The factors above are leading to, what I believe, is the best buying opportunity in a decade for long-term focused private capital.
At the same time, I’m not ruling out that things could get worse, and multifamily assets become cheaper (more on that below). However, when assessing opportunities today, I’m constantly reminded of this Howard Marks quote.
“We don’t say, it’s cheap today, but it’ll be cheaper in six months, so we’ll wait. If it’s cheap, we buy. If it gets cheaper and we conclude the thesis is still intact, we buy more. We’re more afraid of missing a bargain-priced opportunity than we are of starting to buy a good thing too early. No one really knows whether something will get cheaper in the days and weeks ahead – that’s a matter of predicting investor psychology, which is somewhere between challenging and impossible. We feel we’re much more likely to correctly gauge the value of individual assets”.
Howard Marks
High-quality multifamily assets in the Southeast are a “good thing” and the ability to acquire assets below replacement cost with a going-in cap of 5%+ and stabilized yield of 6.25%+ feels like a relative “bargain” to me. I wouldn’t say things are “cheap” by any stretch of the imagination with fixed-rate debt in the high 5’s and NOI’s flatlining, but I also think we’re going to look back in 7-10 years and love the basis.
If fundamentals erode further and permanent financing remains in the ~5.75% range, we could easily see cap rates expand another 50-75 bps. But since I like deals at a 5.25% cap, I’m going to love them at 5.75%!
I have no clue what’s going to happen in the near-term, but here are the questions I’m pondering:
- When will capital come off the sideline? What magical signs/metrics are they looking for?

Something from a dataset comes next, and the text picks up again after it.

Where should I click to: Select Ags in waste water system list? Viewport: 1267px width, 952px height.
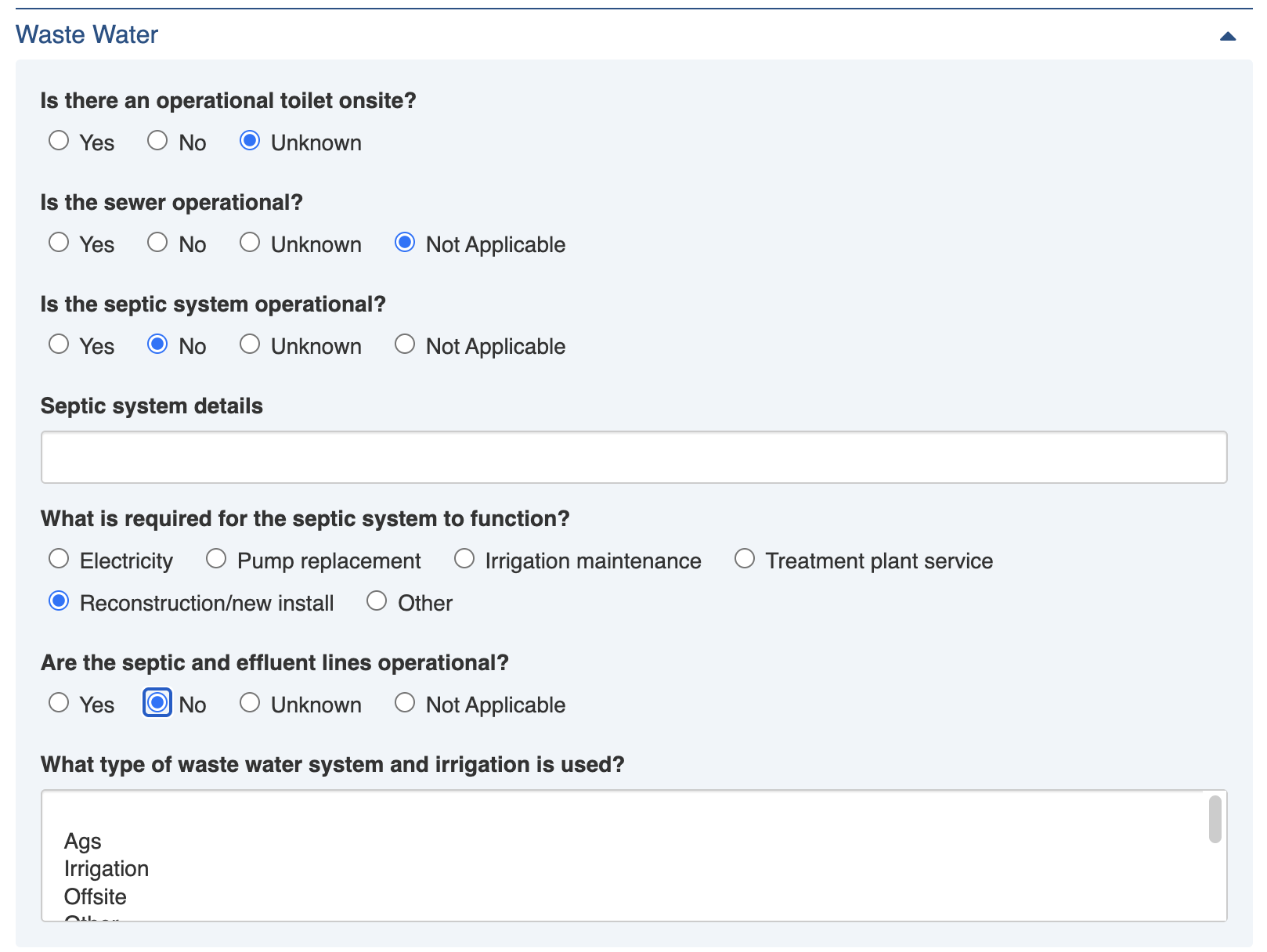(x=83, y=842)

- What’s the bigger risk, being too early or too late?
- Will the capital coming off the sideline outweigh the transaction volume, keeping cap rates stubbornly low?
- What would be the impact of a job-loss recession?
- How drastically will new starts fall and how limited will new supply be in 2026/2027?
Deal flow will pick up later this year, driven by the combination of increased loan maturities (semi-forced sellers), merchant builders incentivized to exit (motivated sellers), and pockets of distress.
My view is that there are attractively priced deals today and that by waiting for things to get worse, you risk missing a good opportunity.